More importantly, all the Frama-C plug-ins for which I found a way to take advantage of Csmith seem to be completely immune now, excepting a couple of minor limitations that can be circumvented for additional Csmith testing until they are definitely fixed. The difficult design constraint for a Csmith-based Frama-C testing script is that it must produce no false positives: the script must be able to run day and night, on tens of processors, and only require human review when it has definitely found a bug in Frama-C (it is also acceptable to find bugs in the reference C compiler or in Csmith itself, but if the script taps my shoulder for me to look at something, there had better be a bug somewhere).

That does not mean that Frama-C's value analysis or slicing plug-ins have no bug left. There are many possible bugs that could not be found this way because of the limitations of the testing methodology (especially the "no false positive" constraint), and indeed, in these plug-ins, we were fixing bugs not found by Csmith during the same period. Still, I think it is a noteworthy milestone.

Lastly, Csmith-imperviousness is a moving target. There was a time when the front-end and value analysis plug-in had already reached Csmith-proofitude (it is better to do the layers from bottom to top, so as to avoid cascading bug reports where, for instance, the slicing is wrong because the value analysis feeds it bad values because of a typing bug in the front-end). Two weeks later, Xuejun Yang, the main implementor of Csmith, had improved it so that it generated new constructs and found new problems in these previously Csmith-robustified parts. I hear Xuejun is now writing his PhD. Hopefully this will allow us a few months to boast.

Tuesday, May 31 2011

The Stupidest Question I have ever heard at a Computer Science presentation

Some time back, I reported a Csmith bug against the last git version. This is in no way a rant against Csmith, a fine piece of engineering. Csmith does something that I would not have thought possible if you had asked me before I saw it: it generates random C programs that are both free of undefined behavior and varied enough to uncover a ton of bugs in the C-accepting program you pipe it into.

Unless the C-accepting program is CompCert, in which case you only uncover a couple of bugs, apparently.

Bugs in random programs have a funny way to find themselves. You don't need to try many inputs, as the random program explores these for you.
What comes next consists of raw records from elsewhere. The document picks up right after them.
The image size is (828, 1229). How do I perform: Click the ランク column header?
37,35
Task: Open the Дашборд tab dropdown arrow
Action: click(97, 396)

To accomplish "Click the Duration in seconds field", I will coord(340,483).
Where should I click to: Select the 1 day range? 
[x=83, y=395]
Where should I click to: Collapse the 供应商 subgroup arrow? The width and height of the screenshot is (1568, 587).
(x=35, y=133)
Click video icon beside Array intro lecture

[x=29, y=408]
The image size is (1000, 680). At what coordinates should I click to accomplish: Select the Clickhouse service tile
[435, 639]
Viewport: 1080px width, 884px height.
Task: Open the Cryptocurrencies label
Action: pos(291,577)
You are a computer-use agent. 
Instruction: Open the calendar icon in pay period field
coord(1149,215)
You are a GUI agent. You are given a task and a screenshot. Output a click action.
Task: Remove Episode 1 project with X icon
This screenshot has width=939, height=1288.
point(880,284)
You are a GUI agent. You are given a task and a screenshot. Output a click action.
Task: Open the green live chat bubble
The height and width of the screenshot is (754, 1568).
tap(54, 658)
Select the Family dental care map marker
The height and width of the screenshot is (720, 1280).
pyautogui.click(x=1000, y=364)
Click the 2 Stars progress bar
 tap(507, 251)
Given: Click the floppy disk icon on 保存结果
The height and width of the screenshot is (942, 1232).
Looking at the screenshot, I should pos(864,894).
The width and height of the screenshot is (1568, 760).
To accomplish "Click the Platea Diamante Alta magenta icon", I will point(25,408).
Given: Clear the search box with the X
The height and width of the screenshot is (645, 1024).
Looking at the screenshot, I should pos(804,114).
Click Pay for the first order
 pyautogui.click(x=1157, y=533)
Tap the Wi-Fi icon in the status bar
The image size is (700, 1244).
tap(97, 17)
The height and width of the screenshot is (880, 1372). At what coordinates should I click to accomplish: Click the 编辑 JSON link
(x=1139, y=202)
Even if you think you are being quite the conservative user, they pop up uninvited from time to time (although, to be fair, you can see that they are being fixed because they pop up less and less frequently). Anyway, dangling pointers were being passed as arguments to functions that didn't use them, although I was not using the option that allows this behavior in generated programs. This was my bug. It had been good company, but I didn't feel ready for a long-term relationship. It was time to let go.

Fast forward a few days, and there is this promising commit on github. I decide I may as well upgrade, although the bug was only appearing from time to time because I had fiddled with the parameters in a way that made it more likely to appear, and I had not seen it at all since I had fiddled with the parameters again.

Suddenly, as I re-compile, with GCC, this program generator that finds bugs in GCC, I am reminded of the stupidest question I ever heard at the end of a computer science presentation.

Like many bad questions, this question was more a remark than a question. Adapted to the present context, it would go like this:

It doesn't make sense to use Csmith find bugs in C compilers, since it is itself compiled with a C (technically, C++) compiler.

Apparently, as a physics student, much earlier, the asker had been chided for using a pendulum-based chronometer to verify the constancy of a pendulum's period.

So, if I may be so bold as to impart my own wisdom to the world in the form of random remarks, there are two lessons in this post. "Be careful of circular reasoning" is one, but "software is not quite as similar to the physical world as you could expect" is another.